In 1947, Walcott and her husband divorced, after having had four children. She served as the curator of The George Washington Carver Museum between 1951 and 1962, when she retired from Tuskegee. In 1962, Walcott was elected as the national vice president of WILPF and went as the American delegate to the 15th Triennial Congress held in San Francisco. She also participated in lectures for WILPF, speaking at events on Civil Rights, such as the conference held in Estes Park, Colorado, in 1963, where she presented a lecture Next Steps Toward Integration, North and South.
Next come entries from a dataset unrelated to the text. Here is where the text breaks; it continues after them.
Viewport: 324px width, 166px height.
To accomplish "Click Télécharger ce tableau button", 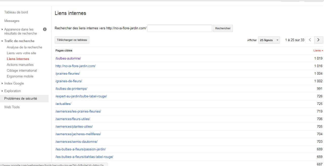I will [x=72, y=40].
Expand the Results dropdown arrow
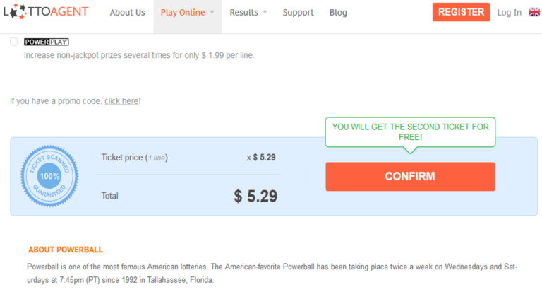 click(265, 12)
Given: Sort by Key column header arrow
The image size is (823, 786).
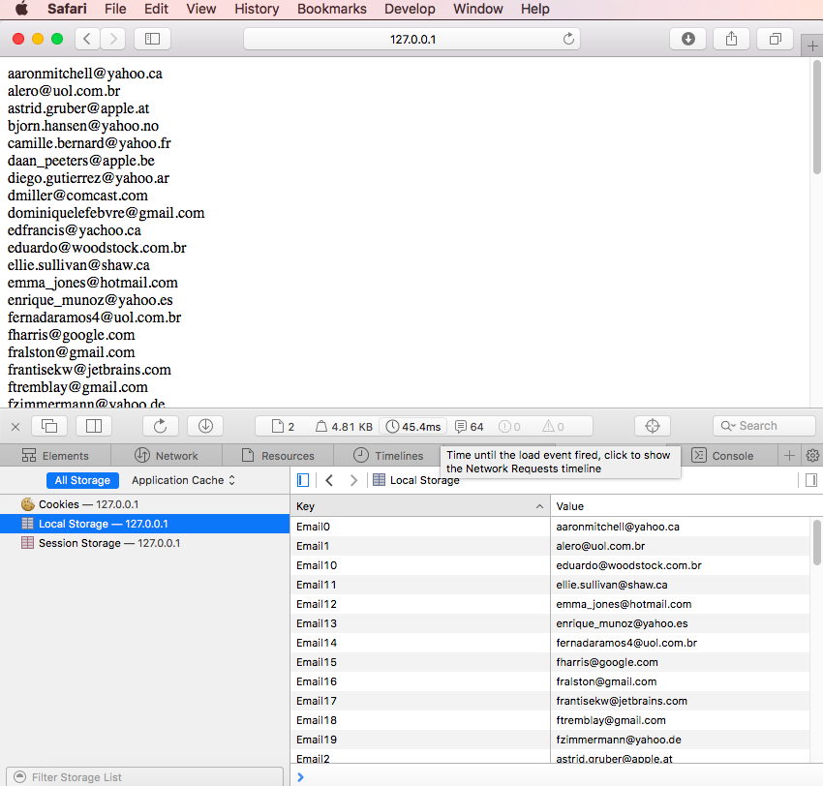Looking at the screenshot, I should pos(539,506).
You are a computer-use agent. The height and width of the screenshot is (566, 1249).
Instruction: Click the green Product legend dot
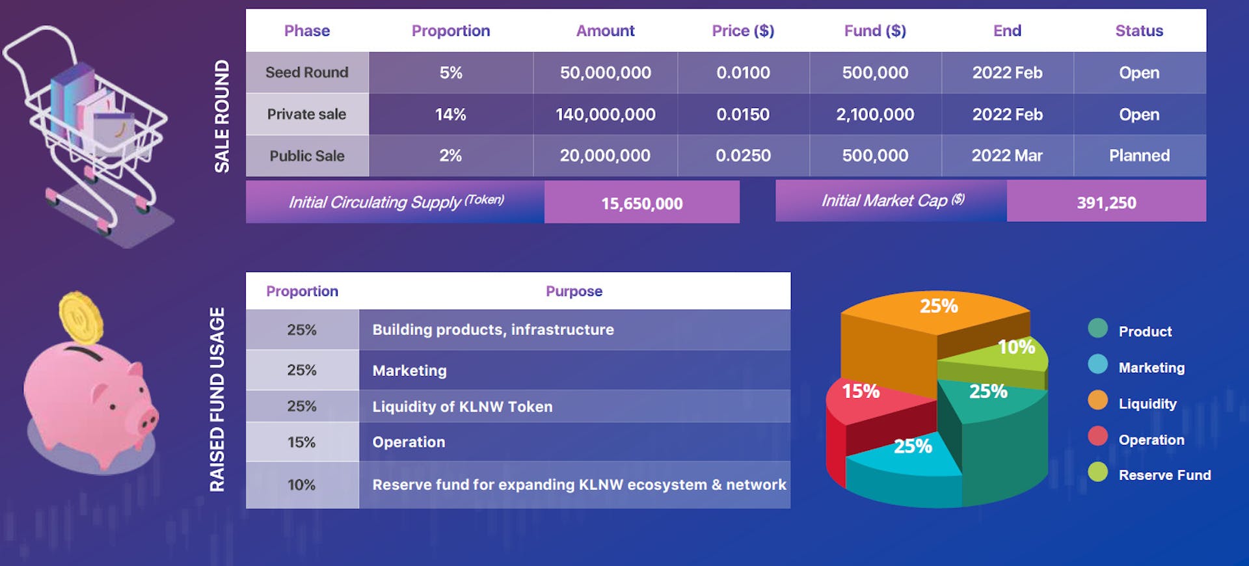tap(1097, 329)
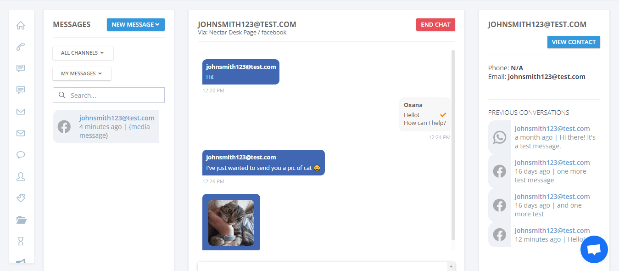
Task: Open the blue live chat widget bubble
Action: (594, 249)
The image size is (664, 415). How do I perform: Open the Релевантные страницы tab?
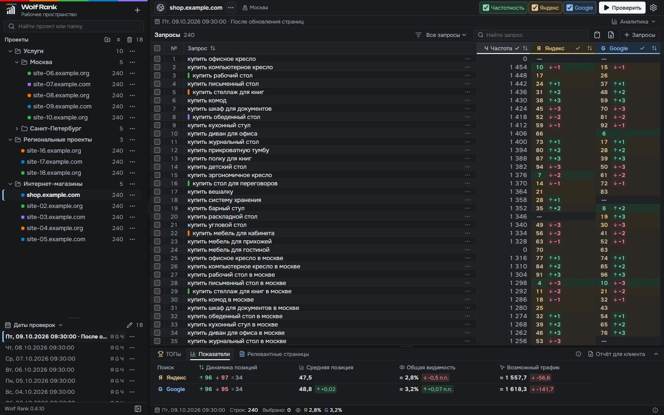tap(274, 354)
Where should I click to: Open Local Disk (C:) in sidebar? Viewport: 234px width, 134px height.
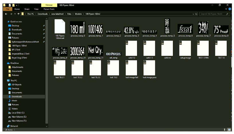coord(18,113)
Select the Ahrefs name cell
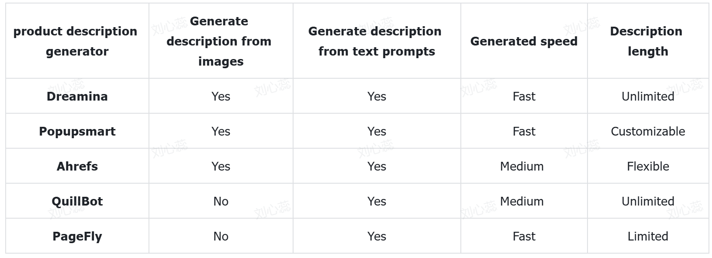This screenshot has height=258, width=712. [x=77, y=166]
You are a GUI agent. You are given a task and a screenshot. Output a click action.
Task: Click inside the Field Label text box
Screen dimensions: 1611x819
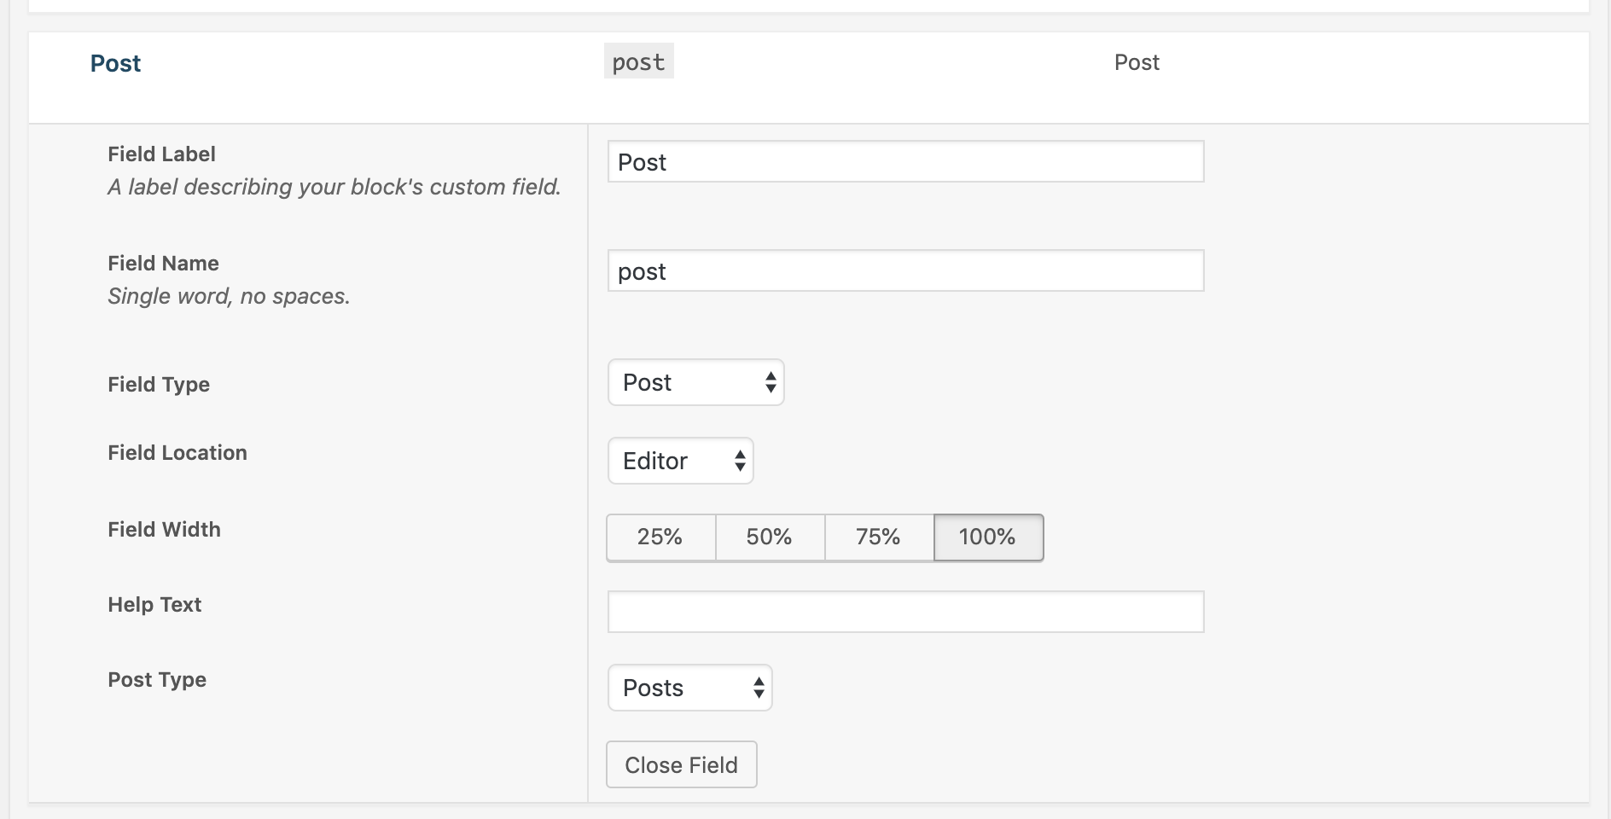904,161
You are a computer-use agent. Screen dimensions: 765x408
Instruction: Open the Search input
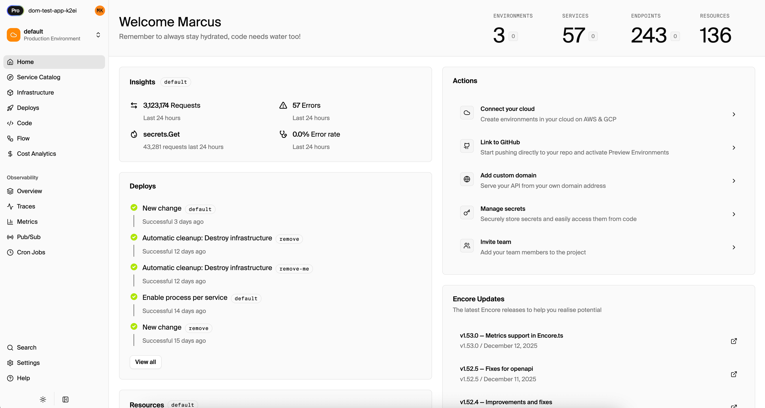pyautogui.click(x=26, y=347)
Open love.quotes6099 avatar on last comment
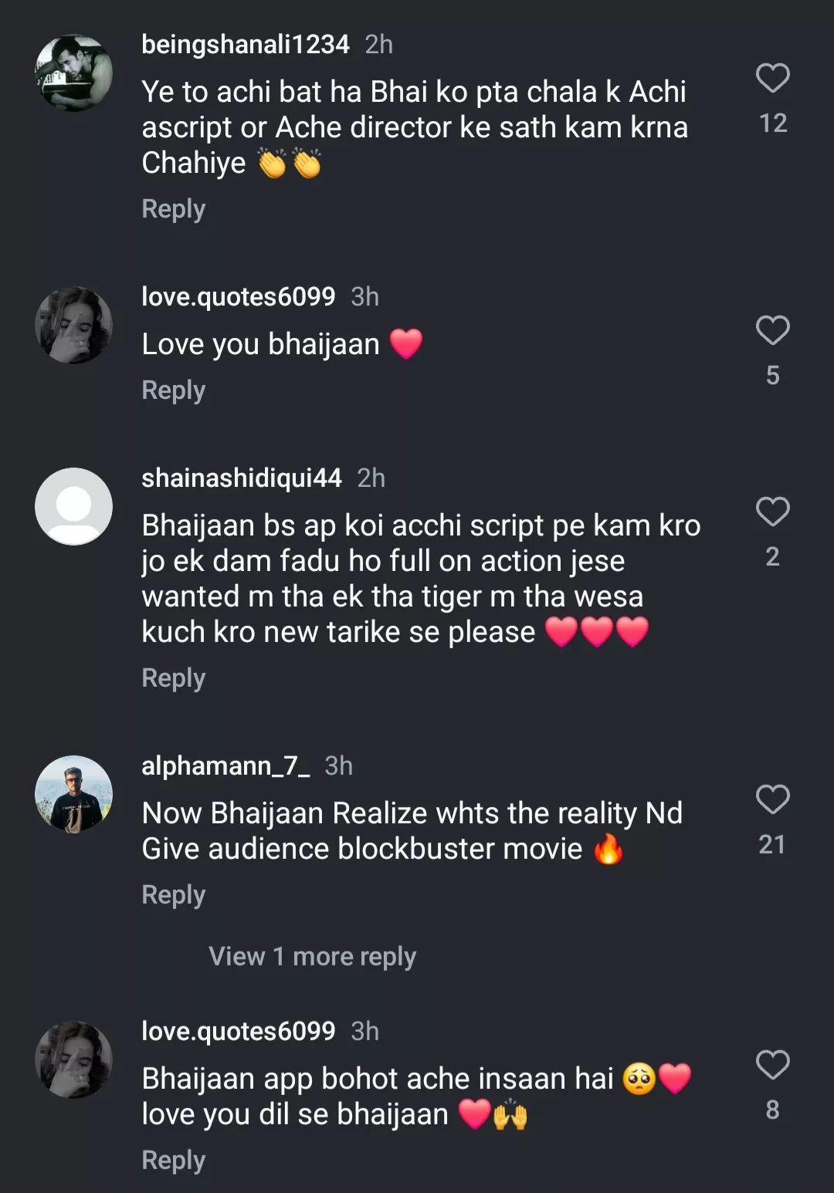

Between 1964 and 1965, Walcott traveled to Liberia, acting as a consultant for the proposed Tubman Centre of African Culture. William Tubman, President of Liberia and namesake of the center, honored her as a knight of the Humane Order of African Redemption. At Tuskegee, she meticulously gathered and conserved artistic and historic materials created by Carver, including his correspondence. Her preservation efforts documented the pivotal role Tuskegee played in both the state and national history, preparing the path for the Tuskegee Institute's designation as a National Historic Landmark in 1965. Walcott's work as a curator of the museum led to its becoming a National Park Service site and in the 1970s, she assisted the Park Service in the restoration of Booker T. Washington's home, The Oaks.

==Death and legacy==
Walcott died on April 18, 1988, in Tuskegee, Macon County, Alabama. In 2003, she was inducted into the Alabama Women's Hall of Fame for her contributions in the state and her profession.In 2022, the Alabama Department of Archives and History held a program honoring Mollie Dowd, Eva Sterrs, and Bess Bolden Walcott as three "pathbreaking" Alabama women activists.